I want to efficiently multiply the arguments from a parameter pack with the elements of a std::array:
int index(auto... Is, std::array<int,sizeof...(Is)> strides)
{
// pseudo-code
// int idx = 0;
// for(int i = 0; i < sizeof...(Is); ++i)
// idx += Is[i] * strides[i];
// return idx;
}
I can't quite wrap my brain around this one. I started down the road of an index sequence, but I could figure out how to incorporate the summation.
I am using c++17, so fold expressions are fair game if they would simplify the code.
Thanks for any pointers.
EDIT: Clarified the pseudo-code. The only pseudo part is the expression Is[i] which refers to the i'th parameter pack argument.
T.C.'s answer below was perfect and here is my final code which is a member function:
unsigned int index(auto... indexes)
{
unsigned int idx = 0, i = 0;
(..., (idx += indexes * m_strides[i++]));
return idx;
}
As of this writing, the code compiles using gcc 6.3.0 with the -fconcepts flag, which brings in the Concept TS.
Using auto... indexes is shorthand for template<typename Args> f(Args... indexes).
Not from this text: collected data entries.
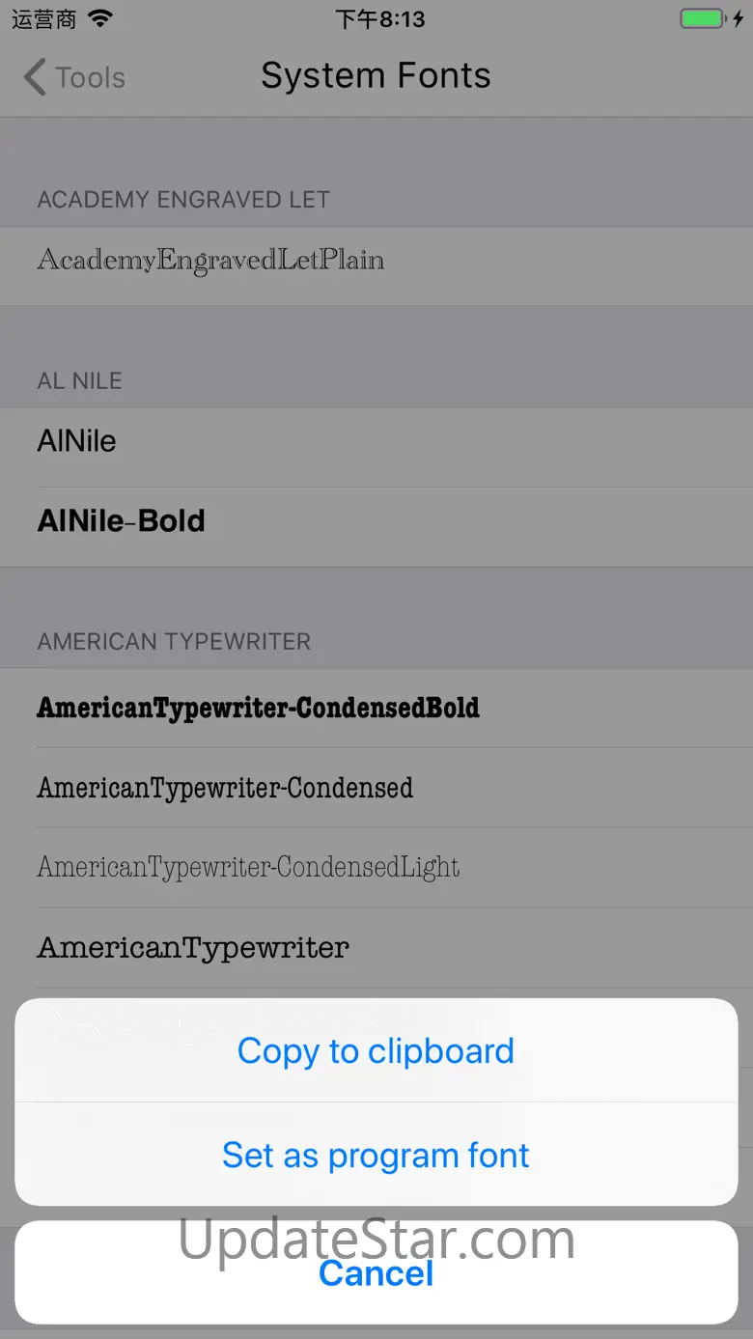Tap the System Fonts title
The width and height of the screenshot is (753, 1339).
pyautogui.click(x=376, y=76)
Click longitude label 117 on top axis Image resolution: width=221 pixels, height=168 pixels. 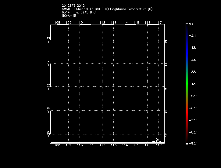click(x=159, y=23)
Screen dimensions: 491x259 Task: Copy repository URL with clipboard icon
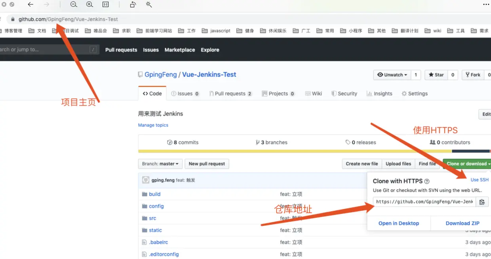[482, 202]
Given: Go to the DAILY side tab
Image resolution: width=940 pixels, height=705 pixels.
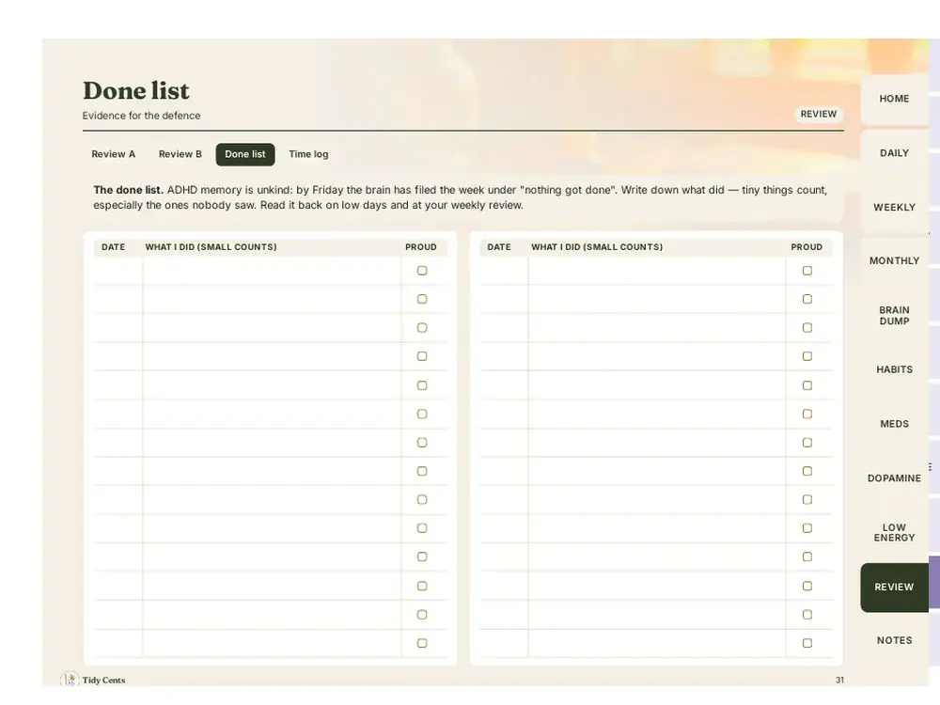Looking at the screenshot, I should click(894, 153).
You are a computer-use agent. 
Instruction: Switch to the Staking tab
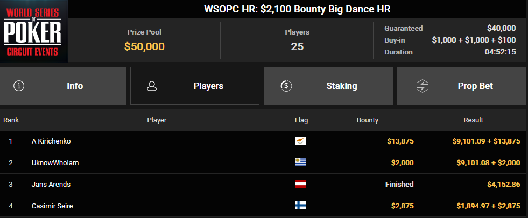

I tried to use an unsigned int concept for the arguments, but I couldn't get that to work.
The (...,) fold is the key element and expands to something like (if you could actually [] into the parameter pack):
idx += indexes[0] * m_strides[i++], idx += indexes[1] * m_strides[i++], etc.
That was the insight I was missing.
I can't get auto... to work, so I changed the signature of index.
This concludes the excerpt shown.